YOUR GOAL | Switch every "Viewport" in the listing to "Display" and give the listing again with nothing else changed.

**** RECORD LIST

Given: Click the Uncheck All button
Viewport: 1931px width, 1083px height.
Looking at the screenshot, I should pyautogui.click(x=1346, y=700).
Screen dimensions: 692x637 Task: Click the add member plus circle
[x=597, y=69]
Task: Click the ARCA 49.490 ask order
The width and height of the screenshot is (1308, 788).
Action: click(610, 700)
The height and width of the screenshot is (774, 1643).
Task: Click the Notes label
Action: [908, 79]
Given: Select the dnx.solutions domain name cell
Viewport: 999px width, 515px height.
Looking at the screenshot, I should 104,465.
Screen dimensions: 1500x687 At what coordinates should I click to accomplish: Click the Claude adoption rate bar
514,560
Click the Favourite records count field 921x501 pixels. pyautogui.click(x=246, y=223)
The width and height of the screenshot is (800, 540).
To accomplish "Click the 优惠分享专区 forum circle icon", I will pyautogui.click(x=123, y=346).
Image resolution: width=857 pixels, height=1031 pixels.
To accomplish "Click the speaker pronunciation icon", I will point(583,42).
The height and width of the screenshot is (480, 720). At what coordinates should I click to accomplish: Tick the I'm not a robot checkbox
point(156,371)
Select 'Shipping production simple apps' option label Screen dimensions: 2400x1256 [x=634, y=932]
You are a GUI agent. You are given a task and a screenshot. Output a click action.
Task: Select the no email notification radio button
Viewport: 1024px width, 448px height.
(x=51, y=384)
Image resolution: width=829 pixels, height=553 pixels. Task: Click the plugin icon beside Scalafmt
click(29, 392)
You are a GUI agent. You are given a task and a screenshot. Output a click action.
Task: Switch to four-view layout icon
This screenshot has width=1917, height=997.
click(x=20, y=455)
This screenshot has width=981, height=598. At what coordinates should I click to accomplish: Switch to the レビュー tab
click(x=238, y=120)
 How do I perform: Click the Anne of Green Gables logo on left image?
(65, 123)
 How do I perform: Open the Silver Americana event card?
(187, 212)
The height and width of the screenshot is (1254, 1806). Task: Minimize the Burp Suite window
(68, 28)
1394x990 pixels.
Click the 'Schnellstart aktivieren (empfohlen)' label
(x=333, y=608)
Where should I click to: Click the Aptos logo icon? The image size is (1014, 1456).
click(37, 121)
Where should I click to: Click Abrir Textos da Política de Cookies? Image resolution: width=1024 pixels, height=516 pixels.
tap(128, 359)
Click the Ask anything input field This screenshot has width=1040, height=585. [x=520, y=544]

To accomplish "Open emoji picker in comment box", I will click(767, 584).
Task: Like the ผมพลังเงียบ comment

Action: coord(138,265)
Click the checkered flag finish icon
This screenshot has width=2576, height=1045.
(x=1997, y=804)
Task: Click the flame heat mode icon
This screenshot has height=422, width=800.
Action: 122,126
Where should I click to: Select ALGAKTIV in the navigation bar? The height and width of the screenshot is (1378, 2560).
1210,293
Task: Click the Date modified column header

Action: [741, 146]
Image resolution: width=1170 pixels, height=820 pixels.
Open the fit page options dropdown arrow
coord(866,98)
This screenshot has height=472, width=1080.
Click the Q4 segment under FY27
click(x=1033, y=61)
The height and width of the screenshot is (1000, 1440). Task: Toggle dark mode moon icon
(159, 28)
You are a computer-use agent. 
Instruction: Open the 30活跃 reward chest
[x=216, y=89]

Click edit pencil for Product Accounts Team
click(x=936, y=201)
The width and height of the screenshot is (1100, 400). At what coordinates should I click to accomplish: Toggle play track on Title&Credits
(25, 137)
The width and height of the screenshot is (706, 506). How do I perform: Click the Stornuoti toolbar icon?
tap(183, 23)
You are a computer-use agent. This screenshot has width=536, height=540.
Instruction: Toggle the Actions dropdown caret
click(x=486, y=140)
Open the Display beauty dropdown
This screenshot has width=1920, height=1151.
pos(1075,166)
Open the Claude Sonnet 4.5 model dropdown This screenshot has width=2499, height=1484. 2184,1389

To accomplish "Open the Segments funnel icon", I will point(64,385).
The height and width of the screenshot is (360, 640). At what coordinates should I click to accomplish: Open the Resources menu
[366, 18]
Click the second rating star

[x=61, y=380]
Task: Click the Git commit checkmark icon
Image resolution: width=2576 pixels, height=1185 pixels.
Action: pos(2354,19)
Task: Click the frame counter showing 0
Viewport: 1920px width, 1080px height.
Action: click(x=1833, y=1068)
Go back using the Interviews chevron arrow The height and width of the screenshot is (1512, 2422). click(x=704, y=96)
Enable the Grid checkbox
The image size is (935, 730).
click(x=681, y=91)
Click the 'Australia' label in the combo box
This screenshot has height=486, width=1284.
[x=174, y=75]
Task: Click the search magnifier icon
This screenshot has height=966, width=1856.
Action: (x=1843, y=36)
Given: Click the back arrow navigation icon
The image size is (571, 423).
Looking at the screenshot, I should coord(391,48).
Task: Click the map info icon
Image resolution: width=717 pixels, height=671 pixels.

********

RESPONSE |
Given: Click the Uncheck All button
Display: 1931px width, 1083px height.
Looking at the screenshot, I should pyautogui.click(x=1346, y=700).
Screen dimensions: 692x637 Task: Click the add member plus circle
[x=597, y=69]
Task: Click the ARCA 49.490 ask order
The width and height of the screenshot is (1308, 788).
Action: click(610, 700)
The height and width of the screenshot is (774, 1643).
Task: Click the Notes label
Action: [908, 79]
Given: Select the dnx.solutions domain name cell
Display: 999px width, 515px height.
Looking at the screenshot, I should 104,465.
Screen dimensions: 1500x687 At what coordinates should I click to accomplish: Click the Claude adoption rate bar
514,560
Click the Favourite records count field 921x501 pixels. pyautogui.click(x=246, y=223)
The width and height of the screenshot is (800, 540).
To accomplish "Click the 优惠分享专区 forum circle icon", I will pyautogui.click(x=123, y=346).
Image resolution: width=857 pixels, height=1031 pixels.
To accomplish "Click the speaker pronunciation icon", I will point(583,42).
The height and width of the screenshot is (480, 720). At what coordinates should I click to accomplish: Tick the I'm not a robot checkbox
point(156,371)
Select 'Shipping production simple apps' option label Screen dimensions: 2400x1256 [x=634, y=932]
You are a GUI agent. You are given a task and a screenshot. Output a click action.
Task: Select the no email notification radio button
Display: 1024px width, 448px height.
(x=51, y=384)
Image resolution: width=829 pixels, height=553 pixels. Task: Click the plugin icon beside Scalafmt
click(29, 392)
You are a GUI agent. You are given a task and a screenshot. Output a click action.
Task: Switch to four-view layout icon
This screenshot has width=1917, height=997.
click(x=20, y=455)
This screenshot has width=981, height=598. At what coordinates should I click to accomplish: Switch to the レビュー tab
click(x=238, y=120)
 How do I perform: Click the Anne of Green Gables logo on left image?
(65, 123)
 How do I perform: Open the Silver Americana event card?
(187, 212)
The height and width of the screenshot is (1254, 1806). Task: Minimize the Burp Suite window
(68, 28)
1394x990 pixels.
Click the 'Schnellstart aktivieren (empfohlen)' label
(x=333, y=608)
Where should I click to: Click the Aptos logo icon? The image size is (1014, 1456).
click(37, 121)
Where should I click to: Click Abrir Textos da Política de Cookies? Image resolution: width=1024 pixels, height=516 pixels.
tap(128, 359)
Click the Ask anything input field This screenshot has width=1040, height=585. [x=520, y=544]

To accomplish "Open emoji picker in comment box", I will click(767, 584).
Task: Like the ผมพลังเงียบ comment

Action: coord(138,265)
Click the checkered flag finish icon
This screenshot has width=2576, height=1045.
(x=1997, y=804)
Task: Click the flame heat mode icon
This screenshot has height=422, width=800.
Action: 122,126
Where should I click to: Select ALGAKTIV in the navigation bar? The height and width of the screenshot is (1378, 2560).
1210,293
Task: Click the Date modified column header

Action: [741, 146]
Image resolution: width=1170 pixels, height=820 pixels.
Open the fit page options dropdown arrow
coord(866,98)
This screenshot has height=472, width=1080.
Click the Q4 segment under FY27
click(x=1033, y=61)
The height and width of the screenshot is (1000, 1440). Task: Toggle dark mode moon icon
(159, 28)
You are a computer-use agent. 
Instruction: Open the 30活跃 reward chest
[x=216, y=89]

Click edit pencil for Product Accounts Team
click(x=936, y=201)
The width and height of the screenshot is (1100, 400). At what coordinates should I click to accomplish: Toggle play track on Title&Credits
(25, 137)
The width and height of the screenshot is (706, 506). How do I perform: Click the Stornuoti toolbar icon?
tap(183, 23)
You are a computer-use agent. This screenshot has width=536, height=540.
Instruction: Toggle the Actions dropdown caret
click(x=486, y=140)
Open the Display beauty dropdown
This screenshot has width=1920, height=1151.
pos(1075,166)
Open the Claude Sonnet 4.5 model dropdown This screenshot has width=2499, height=1484. 2184,1389

To accomplish "Open the Segments funnel icon", I will point(64,385).
The height and width of the screenshot is (360, 640). At what coordinates should I click to accomplish: Open the Resources menu
[366, 18]
Click the second rating star

[x=61, y=380]
Task: Click the Git commit checkmark icon
Image resolution: width=2576 pixels, height=1185 pixels.
Action: pos(2354,19)
Task: Click the frame counter showing 0
Display: 1920px width, 1080px height.
Action: click(x=1833, y=1068)
Go back using the Interviews chevron arrow The height and width of the screenshot is (1512, 2422). click(x=704, y=96)
Enable the Grid checkbox
The image size is (935, 730).
click(x=681, y=91)
Click the 'Australia' label in the combo box
This screenshot has height=486, width=1284.
[x=174, y=75]
Task: Click the search magnifier icon
This screenshot has height=966, width=1856.
Action: (x=1843, y=36)
Given: Click the back arrow navigation icon
The image size is (571, 423).
Looking at the screenshot, I should coord(391,48).
Task: Click the map info icon
Image resolution: width=717 pixels, height=671 pixels.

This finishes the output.